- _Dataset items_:
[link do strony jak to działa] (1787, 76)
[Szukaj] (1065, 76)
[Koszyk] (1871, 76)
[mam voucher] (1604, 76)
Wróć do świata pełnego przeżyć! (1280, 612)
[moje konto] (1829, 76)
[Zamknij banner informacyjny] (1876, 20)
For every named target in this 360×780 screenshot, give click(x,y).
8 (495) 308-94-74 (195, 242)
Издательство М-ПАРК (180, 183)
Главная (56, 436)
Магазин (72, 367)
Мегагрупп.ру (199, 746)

- _WORK REQUEST_: Repeat each record word for word.

- _ANSWER BOX_:
[link do strony jak to działa] (1787, 76)
[Szukaj] (1065, 76)
[Koszyk] (1871, 76)
[mam voucher] (1604, 76)
Wróć do świata pełnego przeżyć! (1280, 612)
[moje konto] (1829, 76)
[Zamknij banner informacyjny] (1876, 20)
For every named target in this 360×780 screenshot, give click(x,y).
8 (495) 308-94-74 (195, 242)
Издательство М-ПАРК (180, 183)
Главная (56, 436)
Магазин (72, 367)
Мегагрупп.ру (199, 746)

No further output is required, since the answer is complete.